Our results regarding the impact of AERD on asthma-specific hospitalizations and/or ED admission are in line with the concept of a specific asthma phenotype. This phenotype has been characterized by frequent exacerbation of symptoms and an increased risk of progressive airflow obstruction compared to ASA-tolerant persons with asthma in a selected patient study [20, 22]. In this study, significant differences between the two cohorts were also found with respect to emergency department admissions among individuals with AERD (18%; n = 81) compared to those without (13%; n = 372, p = 0.017) [22]. Individuals with AERD also showed a higher proportion of hospitalizations: 6% (n = 29) vs. 5% (n = 131), p = 0.068 [22]. Likewise in a case comparison with community control, the odds ratio of an hospitalization for acute asthma was more than three times increased for ASA/NSAID-intolerant asthma patients compared to ASA/NSAID-tolerant asthma patients (OR = 3.63; 95%-CI = 1.70-7.74) [23]. Additionally in a population-based study, significant differences were found with respect to the prevalence of an asthma-specific emergency department admission: 28.8% (n = 52) among individuals with AIA vs. 12.2% (n = 135) among subjects with ASA-tolerant asthma and with respect to an asthma-specific hospitalization: 15.0% (n = 27) vs. 6.2% (n = 69) [24].

We cannot exclude the possibility that aspects of self-management such as good medication adherence or proper inhalation technique [43] influenced the asthma outcome. Moreover, discordant comorbidity such as mental disorders [44] may have contributed but this was beyond the scope of the present analysis. However, worse outcomes among persons with AERD may, in part, also have been modifiable by effective therapeutic interventions such as ASA desensitization followed by daily ASA ingestion [19] or treatment with leukotriene modifiers [6, 20], contributing to the integral management of this complex disease. Given that AERD constitutes a considerable part of the general adult asthma population, future clinical and epidemiological research is thus needed to understand whether AERD populations are adequately managed and to what extent disease outcomes might be modifiable by optimal care.

We found that at the population-based level the presence of cardinal symptoms of GERD did not result in a significantly higher chance of at least one asthma-related hospitalization or ED admission in the past year. It has previously been hypothesized that GERD may act as a potential asthma trigger through various mechanisms by increasing airway inflammation and airway responsiveness [17]. Treatment studies, however, only inconsistently suggested an association between GERD and asthma outcomes [17]. Moreover, asthma exacerbation outcome was not significantly affected by long-term proton-pump inhibitor (PPI) treatment among asthmatics with symptoms suggestive of GERD in a large recent randomized controlled trial (RCT) [18]. In contrast, other authors of a large RCT observed a significant reduction in moderate-to-severe asthma exacerbations due to PPI treatment (4% vs. 13.9%, respectively; p = 0.016) [45].

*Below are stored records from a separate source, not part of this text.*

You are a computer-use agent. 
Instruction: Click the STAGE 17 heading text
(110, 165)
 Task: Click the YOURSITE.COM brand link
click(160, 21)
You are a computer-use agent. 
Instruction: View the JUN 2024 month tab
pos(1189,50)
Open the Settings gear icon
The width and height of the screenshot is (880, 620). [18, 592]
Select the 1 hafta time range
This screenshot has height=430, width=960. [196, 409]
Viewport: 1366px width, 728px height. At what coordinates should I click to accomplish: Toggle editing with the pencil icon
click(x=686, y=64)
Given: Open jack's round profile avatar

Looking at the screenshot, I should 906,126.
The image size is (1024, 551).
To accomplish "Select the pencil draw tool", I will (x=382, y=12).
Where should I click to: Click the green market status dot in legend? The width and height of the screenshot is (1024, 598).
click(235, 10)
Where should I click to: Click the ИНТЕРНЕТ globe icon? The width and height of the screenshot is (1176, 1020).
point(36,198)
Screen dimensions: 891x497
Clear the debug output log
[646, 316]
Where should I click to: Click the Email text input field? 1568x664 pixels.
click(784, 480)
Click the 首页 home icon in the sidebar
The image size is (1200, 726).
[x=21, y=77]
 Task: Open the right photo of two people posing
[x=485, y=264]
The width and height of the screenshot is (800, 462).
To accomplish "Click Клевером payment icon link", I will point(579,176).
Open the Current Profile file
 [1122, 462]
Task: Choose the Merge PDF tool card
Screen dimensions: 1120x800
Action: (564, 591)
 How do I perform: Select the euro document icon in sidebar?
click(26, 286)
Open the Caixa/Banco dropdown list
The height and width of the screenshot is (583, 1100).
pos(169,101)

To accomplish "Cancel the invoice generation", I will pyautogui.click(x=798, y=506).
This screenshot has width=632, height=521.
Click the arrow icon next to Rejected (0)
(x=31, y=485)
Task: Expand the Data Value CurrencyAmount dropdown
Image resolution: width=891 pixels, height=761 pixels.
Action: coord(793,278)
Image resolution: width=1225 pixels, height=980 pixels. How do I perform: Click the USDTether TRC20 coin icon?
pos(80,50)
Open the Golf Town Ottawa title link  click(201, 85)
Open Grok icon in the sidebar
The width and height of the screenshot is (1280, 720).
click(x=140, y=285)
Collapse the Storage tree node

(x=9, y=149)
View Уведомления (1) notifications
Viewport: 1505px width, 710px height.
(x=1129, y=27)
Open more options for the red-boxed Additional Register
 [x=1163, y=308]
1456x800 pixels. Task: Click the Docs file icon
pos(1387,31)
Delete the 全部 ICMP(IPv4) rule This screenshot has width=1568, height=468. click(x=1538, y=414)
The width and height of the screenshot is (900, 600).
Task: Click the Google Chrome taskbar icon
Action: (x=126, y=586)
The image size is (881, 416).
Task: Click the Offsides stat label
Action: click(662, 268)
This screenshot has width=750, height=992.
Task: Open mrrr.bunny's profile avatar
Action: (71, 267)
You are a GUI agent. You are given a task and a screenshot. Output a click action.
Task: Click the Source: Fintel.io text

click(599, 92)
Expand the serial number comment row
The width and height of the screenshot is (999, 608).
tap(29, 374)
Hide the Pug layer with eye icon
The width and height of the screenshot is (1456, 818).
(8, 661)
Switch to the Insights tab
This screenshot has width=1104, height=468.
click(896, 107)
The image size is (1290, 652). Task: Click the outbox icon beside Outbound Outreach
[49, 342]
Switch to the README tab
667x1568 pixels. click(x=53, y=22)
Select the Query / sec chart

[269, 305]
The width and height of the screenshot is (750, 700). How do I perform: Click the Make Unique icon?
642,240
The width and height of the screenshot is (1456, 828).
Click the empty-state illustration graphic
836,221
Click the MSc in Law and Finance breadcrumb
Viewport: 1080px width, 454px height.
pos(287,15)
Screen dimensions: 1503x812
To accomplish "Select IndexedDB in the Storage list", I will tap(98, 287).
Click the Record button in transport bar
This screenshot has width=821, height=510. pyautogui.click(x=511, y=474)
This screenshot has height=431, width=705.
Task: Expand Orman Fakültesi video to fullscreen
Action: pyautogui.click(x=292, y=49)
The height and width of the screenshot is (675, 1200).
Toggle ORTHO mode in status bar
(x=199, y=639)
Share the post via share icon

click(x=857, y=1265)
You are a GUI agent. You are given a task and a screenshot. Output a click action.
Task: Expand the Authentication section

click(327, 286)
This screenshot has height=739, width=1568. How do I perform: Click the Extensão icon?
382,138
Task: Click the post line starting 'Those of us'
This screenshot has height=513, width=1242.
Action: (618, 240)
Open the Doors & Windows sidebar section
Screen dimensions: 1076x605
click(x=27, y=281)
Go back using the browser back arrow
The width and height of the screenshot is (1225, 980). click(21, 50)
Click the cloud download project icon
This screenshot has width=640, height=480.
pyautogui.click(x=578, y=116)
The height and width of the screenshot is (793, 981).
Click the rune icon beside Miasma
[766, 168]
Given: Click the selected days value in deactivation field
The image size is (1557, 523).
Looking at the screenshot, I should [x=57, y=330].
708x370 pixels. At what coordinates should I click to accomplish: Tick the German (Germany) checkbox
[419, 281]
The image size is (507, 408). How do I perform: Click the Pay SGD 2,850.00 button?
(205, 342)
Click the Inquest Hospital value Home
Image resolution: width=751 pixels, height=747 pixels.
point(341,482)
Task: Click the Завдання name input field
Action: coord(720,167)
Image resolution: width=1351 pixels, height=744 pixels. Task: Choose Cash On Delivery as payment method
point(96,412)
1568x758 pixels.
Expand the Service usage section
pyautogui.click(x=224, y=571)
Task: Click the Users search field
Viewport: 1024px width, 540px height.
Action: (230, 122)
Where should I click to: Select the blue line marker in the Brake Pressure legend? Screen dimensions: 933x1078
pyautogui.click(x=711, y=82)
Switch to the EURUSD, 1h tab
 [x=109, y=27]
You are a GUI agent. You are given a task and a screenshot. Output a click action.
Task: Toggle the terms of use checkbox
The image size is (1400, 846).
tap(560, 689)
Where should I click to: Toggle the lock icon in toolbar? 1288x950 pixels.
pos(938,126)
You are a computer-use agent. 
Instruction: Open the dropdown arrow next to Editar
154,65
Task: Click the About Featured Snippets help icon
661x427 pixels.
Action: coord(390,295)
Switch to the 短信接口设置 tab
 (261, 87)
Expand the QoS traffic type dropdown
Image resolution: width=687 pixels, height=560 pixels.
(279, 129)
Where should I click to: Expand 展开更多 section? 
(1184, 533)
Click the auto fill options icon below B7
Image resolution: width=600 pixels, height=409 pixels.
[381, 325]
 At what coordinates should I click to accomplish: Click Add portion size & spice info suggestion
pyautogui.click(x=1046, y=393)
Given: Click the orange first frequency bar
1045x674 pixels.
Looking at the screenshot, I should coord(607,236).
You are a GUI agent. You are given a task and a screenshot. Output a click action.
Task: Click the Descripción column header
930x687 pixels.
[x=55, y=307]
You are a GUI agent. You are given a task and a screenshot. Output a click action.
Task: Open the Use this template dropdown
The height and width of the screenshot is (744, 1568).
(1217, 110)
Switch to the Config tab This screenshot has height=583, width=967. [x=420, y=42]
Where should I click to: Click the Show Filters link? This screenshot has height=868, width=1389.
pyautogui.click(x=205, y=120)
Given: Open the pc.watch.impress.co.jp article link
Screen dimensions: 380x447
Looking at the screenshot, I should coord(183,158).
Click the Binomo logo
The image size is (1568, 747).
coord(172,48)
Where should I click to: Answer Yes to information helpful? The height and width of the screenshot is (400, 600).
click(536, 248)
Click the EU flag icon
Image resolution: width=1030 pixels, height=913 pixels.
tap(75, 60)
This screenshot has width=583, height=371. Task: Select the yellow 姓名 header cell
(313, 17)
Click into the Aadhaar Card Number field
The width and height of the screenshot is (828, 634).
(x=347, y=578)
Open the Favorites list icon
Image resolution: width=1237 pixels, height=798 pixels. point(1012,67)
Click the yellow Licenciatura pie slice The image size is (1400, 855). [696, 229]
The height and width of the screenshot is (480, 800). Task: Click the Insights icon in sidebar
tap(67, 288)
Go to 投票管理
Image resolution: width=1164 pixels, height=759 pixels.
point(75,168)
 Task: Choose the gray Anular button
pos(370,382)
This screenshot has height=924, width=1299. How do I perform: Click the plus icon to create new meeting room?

Moreover, we found that the size of the independent effect of current AR on the study outcome measure was low and non-significant. Both conditions are considered to be linked and to interact on the basis of a common inflammatory process. AR might also affect asthma by other means such as an impairment of the air-conditioning and filtering function of the nose or an increase in mouth breathing due to nasal obstruction, resulting in a higher exposure of the lower airways to airborne asthma triggers [7, 46]. In the published literature, concomitant AR appears to have an impact on asthma outcomes; to what extent, however, is still under debate [5, 7, 8, 10, 46]. A retrospective observational study based on a general practice database and a post hoc analysis of a clinical trial assessed the association of concurrent AR with asthma outcomes in adults. In both studies moderate ORs for an asthma-related hospitalization (pooled with asthma-related emergency department admissions) (adjusted OR = 1.52; 95%-CI = 1.03–2.24) [12] and on asthma-related emergency department admissions (adjusted OR = 2.32; 95%-CI = 1.12-4.80) [7, 11] were reported. In contrast, fewer asthma-related hospitalizations (adjusted p = 0.01) were observed among atopic asthma patients with nasal symptoms (mean number = 0.2) compared to those without (mean number = 0.6) in a retrospective observational study based on medical records of a university-based asthma clinic [7, 47]. Moreover, prior literature suggests that treatment of concomitant AR in persons with asthma can influence asthma outcomes and reduce asthma exacerbations [7, 8, 10]. The recognition and consequent management of AR in asthma has thus been promoted by national and supranational guidelines during recent years [6, 14, 48, 49]. Therefore, the insignificant effect of AR on the study outcome might reflect improved clinical management of AR within the general asthma population.

Limitations and strengths

The present study was of cross-sectional design and information on the presence of current asthma and related comorbidities was based on telephone interviews. Hence, some limitations need to be discussed. First, our case definition of current asthma was based on an interview questionnaire and did not include objective measurements. However, Kilpeläinen et al. showed that a questionnaire-based definition of physician-diagnosed asthma had acceptable levels of positive predictive value and specificity and can be considered a suitable method of assessment in epidemiological studies [50]. Second, we cannot rule out misclassification with respect to AR and AERD. Regarding the history of AERD, we must consider that the gold standard for the diagnosis of AERD in clinical studies is a graded ASA provocation test [20] whereas a questionnaire-based assessment of the patient’s history would reveal lower prevalence estimates than the objective assessment based on oral provocation testing [25]. In large population-based studies, self-reported information is often the only feasible option. Notwithstanding these limitations, our prevalence estimates of concomitant current AR and of AERD as well as of cardinal symptoms of GERD lie in the range of results obtained on the basis of questionnaires discussed in recent reviews [16, 25, 26].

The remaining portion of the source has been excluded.